Global sensitivity analysis of PROSAIL model parameters when simulating Moso bamboo forest canopy reflectance

PROSAIL is a combination of the leaf optical properties spectra (PROSPECT) model and the scattering by arbitrarily inclined leaves (SAIL) canopy bidirectional reflectance model. When modelling forest canopy reflectance using the PROSAIL radiative transfer model, the sensitivities of parameters can affect the modelling accuracy. Traditionally, sensitivities have been assessed using local sensitivity analysis (LSA); however, drawbacks to this approach include a lack of consideration for coupled effects between different parameters. In this study, parameter sensitivities in the PROSAIL model were calculated using two global sensitivity analysis (GSA) methods (the Extended Fourier Amplitude Sensitivity Test (EFAST) method and the Morris method), field measurements, and Landsat 5 Thematic Mapper (TM) data for a Moso bamboo forest.

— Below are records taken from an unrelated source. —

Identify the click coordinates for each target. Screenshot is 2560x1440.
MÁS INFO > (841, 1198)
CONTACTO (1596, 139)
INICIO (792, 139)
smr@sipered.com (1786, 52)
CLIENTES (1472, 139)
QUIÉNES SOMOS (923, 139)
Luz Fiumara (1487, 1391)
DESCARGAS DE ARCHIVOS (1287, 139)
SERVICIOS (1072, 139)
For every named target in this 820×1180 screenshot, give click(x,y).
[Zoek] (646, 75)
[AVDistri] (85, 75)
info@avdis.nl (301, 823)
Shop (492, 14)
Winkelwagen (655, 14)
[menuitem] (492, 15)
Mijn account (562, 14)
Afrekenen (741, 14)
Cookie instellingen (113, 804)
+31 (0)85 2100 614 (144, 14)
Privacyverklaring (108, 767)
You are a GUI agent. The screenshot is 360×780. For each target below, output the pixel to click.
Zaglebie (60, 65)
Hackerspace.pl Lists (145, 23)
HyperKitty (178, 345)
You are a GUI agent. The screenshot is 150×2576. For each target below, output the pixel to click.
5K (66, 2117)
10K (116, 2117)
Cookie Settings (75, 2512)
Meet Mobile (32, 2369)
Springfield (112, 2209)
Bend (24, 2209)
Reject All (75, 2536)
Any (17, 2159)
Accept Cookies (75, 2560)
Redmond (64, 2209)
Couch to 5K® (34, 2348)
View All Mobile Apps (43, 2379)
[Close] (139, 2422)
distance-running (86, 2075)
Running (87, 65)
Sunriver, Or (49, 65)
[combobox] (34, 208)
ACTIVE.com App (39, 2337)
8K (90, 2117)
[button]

The results of GSA were compared with those of LSA in order to identify the key parameters impacting the Moso bamboo forest canopy reflectance, and to provide a reference for model optimization and vegetation canopy inversion improvement. The results showed that: (1) the sensitivities of six major input parameters of the PROSAIL model were generally consistent with the sorting orders of the two GSA methods, but were not in accordance with those from the LSA method, especially in the mid-infrared band; (2) coupled effects among parameters acting on reflectance simulation in visible light bands were greater than those in infrared bands; (3) the simulated canopy reflectance was evaluated using Landsat 5 TM data, and the results simulated based on LSA analysis showed higher error than those based on GSA analysis, because the LSA method ignored the influence of some parameters on canopy reflectance, e.g. leaf mesophyll structure (N), average leaf angle (ALA), leaf water content (Cw), and leaf dry matter content (Cm). However, GSA was able to fully consider the coupled effects among parameters, and thus identified the sensitive parameters impacting on reflectance more accurately.